• [Problem to work on]:
For the material below, return exactly the lines starting at the one holding "[Ahmad Ihsan Terpilih" and ending at the one holding "TERKINI (138, 250)", counting both as part of the range.

• [Task material]:
○ ○ ○ ○ ○
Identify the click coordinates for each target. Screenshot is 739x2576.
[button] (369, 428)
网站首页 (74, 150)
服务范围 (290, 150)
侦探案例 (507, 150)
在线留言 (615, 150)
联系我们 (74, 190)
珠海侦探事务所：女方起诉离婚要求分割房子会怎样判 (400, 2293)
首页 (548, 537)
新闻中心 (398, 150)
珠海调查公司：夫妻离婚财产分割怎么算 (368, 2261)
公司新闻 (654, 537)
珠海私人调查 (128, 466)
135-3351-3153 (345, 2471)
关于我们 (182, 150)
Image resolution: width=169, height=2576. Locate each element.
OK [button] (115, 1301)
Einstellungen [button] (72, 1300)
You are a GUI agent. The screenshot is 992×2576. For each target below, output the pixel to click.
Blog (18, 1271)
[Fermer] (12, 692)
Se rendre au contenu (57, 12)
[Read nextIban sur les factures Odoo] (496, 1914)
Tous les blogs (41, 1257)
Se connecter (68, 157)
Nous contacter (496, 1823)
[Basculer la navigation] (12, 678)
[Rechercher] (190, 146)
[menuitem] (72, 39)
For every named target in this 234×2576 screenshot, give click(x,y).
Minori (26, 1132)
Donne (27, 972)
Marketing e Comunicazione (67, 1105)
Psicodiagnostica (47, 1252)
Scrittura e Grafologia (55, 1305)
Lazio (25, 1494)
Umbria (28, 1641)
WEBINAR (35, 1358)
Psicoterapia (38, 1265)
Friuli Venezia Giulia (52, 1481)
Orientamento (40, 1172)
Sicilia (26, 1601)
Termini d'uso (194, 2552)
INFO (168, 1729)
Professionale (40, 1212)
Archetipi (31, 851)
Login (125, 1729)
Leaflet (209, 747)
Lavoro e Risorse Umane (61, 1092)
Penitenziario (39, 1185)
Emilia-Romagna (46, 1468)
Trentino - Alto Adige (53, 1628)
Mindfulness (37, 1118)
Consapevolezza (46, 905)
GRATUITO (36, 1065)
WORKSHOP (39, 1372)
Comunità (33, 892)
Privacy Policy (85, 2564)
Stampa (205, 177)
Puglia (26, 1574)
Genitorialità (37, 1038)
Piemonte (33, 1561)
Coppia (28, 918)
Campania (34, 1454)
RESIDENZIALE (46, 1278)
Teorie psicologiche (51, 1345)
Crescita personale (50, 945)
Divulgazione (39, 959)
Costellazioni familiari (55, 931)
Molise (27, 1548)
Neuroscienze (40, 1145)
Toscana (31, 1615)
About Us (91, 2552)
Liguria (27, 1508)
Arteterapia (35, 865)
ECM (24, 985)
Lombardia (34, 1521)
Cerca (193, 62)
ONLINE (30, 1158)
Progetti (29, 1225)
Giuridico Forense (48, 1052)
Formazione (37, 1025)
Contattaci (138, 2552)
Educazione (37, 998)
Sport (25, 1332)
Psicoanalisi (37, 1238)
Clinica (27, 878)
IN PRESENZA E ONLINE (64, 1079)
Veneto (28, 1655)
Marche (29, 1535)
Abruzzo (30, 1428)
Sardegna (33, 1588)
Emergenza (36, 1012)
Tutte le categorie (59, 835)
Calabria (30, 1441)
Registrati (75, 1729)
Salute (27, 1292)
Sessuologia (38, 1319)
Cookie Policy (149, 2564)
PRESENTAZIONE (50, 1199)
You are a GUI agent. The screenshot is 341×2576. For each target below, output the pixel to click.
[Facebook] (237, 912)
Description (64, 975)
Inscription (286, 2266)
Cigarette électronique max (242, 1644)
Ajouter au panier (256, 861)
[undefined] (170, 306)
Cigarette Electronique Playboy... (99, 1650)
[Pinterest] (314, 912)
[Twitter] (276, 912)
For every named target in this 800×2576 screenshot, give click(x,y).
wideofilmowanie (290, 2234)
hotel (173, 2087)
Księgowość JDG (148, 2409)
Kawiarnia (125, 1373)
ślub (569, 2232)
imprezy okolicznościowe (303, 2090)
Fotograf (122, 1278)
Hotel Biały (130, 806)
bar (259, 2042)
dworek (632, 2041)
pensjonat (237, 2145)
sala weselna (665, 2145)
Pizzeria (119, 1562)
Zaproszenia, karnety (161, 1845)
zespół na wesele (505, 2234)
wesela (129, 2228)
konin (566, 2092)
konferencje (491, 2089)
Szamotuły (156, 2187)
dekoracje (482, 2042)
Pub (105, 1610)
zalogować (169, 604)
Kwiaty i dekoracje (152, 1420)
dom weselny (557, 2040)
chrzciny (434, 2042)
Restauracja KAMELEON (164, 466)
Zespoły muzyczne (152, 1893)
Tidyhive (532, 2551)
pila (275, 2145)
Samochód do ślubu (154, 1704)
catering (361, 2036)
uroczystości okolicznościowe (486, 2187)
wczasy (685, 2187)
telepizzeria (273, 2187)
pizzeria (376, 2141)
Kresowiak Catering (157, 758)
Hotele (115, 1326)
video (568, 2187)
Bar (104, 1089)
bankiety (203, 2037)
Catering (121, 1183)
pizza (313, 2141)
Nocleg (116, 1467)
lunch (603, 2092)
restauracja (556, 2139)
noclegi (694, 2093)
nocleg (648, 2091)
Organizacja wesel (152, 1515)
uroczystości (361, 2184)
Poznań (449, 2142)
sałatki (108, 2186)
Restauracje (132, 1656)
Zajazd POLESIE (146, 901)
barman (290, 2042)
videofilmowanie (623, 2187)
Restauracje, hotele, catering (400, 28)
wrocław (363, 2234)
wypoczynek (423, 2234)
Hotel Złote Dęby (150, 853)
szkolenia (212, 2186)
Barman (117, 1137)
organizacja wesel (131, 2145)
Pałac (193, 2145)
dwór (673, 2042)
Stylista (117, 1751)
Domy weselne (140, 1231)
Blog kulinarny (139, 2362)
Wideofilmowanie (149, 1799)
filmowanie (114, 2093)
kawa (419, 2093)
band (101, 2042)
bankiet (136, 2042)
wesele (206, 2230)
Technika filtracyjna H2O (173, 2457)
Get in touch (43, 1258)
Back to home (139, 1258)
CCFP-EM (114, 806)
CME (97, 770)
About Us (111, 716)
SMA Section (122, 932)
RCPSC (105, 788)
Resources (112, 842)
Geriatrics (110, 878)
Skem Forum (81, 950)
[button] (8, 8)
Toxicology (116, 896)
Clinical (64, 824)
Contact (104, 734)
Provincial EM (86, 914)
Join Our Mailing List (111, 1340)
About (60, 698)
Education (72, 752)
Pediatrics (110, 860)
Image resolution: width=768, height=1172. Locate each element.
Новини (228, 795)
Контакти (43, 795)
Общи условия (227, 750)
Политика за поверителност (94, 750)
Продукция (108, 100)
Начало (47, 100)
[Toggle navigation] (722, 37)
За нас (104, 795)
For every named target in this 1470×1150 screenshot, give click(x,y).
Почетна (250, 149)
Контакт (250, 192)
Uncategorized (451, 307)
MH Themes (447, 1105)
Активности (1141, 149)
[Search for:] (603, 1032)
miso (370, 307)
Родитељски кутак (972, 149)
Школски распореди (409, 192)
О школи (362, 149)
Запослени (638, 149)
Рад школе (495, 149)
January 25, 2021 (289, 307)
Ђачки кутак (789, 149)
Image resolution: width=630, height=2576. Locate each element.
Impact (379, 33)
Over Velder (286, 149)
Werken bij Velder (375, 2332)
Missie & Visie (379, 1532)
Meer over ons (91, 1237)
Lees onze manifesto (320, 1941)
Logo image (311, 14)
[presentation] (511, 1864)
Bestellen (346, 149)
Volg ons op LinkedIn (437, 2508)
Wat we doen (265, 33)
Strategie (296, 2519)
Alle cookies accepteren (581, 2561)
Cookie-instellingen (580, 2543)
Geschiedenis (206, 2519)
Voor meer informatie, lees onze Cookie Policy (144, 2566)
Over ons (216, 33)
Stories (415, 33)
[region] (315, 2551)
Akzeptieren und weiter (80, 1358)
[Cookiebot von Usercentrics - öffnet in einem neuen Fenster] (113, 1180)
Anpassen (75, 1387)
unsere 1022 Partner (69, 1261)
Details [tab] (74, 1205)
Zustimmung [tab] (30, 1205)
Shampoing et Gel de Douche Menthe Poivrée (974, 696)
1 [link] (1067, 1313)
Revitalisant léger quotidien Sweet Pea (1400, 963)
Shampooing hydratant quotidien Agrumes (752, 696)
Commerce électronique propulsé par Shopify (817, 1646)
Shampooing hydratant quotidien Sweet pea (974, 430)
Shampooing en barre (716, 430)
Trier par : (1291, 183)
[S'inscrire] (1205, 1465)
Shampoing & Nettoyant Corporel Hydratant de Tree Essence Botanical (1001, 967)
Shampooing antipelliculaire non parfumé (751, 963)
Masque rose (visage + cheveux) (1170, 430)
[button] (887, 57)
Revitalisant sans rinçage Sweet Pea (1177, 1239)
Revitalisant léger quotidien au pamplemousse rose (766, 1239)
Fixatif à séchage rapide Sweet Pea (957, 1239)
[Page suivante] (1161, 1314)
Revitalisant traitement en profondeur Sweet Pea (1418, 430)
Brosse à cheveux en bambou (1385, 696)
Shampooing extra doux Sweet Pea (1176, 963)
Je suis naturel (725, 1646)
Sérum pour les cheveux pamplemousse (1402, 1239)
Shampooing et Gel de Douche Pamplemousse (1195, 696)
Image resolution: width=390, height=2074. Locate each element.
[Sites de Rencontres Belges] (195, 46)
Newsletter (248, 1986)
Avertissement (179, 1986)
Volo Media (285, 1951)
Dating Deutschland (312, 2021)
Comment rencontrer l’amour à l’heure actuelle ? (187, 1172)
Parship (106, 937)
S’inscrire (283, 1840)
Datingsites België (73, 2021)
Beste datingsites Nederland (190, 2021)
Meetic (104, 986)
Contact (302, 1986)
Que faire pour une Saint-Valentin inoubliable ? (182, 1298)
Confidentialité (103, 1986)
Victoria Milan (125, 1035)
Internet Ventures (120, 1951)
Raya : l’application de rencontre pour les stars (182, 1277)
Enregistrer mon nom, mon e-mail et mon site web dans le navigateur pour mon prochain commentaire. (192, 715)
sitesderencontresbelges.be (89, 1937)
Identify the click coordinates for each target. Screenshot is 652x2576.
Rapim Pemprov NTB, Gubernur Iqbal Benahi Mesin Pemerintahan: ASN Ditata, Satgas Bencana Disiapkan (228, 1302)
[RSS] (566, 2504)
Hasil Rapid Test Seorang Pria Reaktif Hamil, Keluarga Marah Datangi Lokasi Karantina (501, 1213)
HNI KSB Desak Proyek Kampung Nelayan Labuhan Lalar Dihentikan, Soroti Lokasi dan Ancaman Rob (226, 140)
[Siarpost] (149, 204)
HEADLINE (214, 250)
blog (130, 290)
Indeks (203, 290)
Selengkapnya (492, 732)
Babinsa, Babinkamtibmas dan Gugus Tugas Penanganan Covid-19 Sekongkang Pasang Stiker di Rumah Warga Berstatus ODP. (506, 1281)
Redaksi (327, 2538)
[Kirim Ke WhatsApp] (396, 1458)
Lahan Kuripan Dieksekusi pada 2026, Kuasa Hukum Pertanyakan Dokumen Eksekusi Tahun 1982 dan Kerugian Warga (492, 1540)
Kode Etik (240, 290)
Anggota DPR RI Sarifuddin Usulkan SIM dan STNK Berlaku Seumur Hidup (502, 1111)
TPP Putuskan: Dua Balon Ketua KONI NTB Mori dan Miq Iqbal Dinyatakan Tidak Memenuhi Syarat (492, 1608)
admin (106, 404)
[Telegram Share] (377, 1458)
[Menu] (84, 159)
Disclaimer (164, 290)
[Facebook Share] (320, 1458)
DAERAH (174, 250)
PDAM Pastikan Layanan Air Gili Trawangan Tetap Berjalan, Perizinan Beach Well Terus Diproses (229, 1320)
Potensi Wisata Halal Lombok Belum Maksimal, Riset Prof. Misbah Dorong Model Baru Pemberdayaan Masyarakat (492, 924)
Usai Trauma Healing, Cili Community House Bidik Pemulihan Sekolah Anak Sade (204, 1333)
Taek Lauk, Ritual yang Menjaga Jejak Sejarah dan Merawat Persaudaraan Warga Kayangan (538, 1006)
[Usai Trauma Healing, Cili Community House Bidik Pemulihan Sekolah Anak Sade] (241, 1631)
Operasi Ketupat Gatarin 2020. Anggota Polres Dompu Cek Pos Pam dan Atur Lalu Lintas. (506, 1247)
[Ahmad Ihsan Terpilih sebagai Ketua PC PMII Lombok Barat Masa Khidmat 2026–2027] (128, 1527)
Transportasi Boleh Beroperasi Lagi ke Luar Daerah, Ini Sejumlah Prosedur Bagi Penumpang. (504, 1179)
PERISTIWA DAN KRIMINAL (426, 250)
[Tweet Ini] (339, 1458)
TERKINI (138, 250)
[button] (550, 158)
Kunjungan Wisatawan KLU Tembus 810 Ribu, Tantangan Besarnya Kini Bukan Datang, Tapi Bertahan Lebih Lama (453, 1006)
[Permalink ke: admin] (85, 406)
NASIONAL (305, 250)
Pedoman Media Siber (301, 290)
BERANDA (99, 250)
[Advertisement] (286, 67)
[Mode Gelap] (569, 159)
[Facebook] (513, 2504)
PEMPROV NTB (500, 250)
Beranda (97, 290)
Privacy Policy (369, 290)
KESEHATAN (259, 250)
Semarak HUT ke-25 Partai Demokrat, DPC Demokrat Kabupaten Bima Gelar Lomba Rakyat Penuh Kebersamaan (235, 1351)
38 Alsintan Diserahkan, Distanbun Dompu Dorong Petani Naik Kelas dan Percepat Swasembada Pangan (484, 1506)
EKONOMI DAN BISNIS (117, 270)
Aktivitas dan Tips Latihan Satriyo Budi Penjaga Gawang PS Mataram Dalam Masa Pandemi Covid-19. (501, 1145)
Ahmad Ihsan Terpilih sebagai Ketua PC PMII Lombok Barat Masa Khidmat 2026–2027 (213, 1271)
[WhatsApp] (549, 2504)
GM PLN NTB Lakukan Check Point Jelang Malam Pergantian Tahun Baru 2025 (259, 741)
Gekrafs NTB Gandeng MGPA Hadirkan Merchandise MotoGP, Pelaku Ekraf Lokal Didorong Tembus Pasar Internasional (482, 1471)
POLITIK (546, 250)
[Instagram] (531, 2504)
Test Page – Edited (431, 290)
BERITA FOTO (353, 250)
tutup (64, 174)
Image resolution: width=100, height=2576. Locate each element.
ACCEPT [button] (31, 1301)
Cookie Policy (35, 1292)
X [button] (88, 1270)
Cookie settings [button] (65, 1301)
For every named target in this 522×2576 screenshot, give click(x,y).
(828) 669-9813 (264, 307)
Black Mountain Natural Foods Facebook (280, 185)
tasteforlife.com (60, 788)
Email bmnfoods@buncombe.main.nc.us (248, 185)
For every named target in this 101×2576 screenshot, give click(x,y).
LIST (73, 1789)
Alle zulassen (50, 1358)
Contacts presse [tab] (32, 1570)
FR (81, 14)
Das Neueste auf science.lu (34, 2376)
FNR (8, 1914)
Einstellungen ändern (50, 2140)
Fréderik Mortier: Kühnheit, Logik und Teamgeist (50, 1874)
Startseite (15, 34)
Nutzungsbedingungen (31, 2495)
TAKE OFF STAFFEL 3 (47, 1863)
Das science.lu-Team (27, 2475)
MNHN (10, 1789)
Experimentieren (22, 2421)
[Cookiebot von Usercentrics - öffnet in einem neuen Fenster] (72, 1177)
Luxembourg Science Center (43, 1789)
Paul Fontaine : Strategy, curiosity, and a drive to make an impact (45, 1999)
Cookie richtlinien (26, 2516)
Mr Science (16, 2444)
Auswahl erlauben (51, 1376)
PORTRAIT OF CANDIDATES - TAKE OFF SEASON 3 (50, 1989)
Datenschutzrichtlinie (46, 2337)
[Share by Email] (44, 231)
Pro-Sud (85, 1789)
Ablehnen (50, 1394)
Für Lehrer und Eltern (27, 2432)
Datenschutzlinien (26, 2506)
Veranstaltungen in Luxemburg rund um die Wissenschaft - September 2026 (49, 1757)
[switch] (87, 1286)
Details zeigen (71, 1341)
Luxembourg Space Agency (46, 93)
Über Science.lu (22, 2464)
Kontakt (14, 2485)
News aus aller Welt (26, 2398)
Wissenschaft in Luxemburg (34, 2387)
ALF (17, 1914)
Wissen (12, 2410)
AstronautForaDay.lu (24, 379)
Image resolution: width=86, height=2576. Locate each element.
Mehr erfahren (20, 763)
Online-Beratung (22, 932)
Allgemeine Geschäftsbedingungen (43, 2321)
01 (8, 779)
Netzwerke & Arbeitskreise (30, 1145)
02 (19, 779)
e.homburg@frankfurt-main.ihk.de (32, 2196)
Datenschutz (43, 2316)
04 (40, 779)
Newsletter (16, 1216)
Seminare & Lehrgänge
○ ○ ○ ○ ○
• [Response for this exercise]:
[Ahmad Ihsan Terpilih sebagai Ketua PC PMII Lombok Barat Masa Khidmat 2026–2027] (128, 1527)
Transportasi Boleh Beroperasi Lagi ke Luar Daerah, Ini Sejumlah Prosedur Bagi Penumpang. (504, 1179)
PERISTIWA DAN KRIMINAL (426, 250)
[Tweet Ini] (339, 1458)
TERKINI (138, 250)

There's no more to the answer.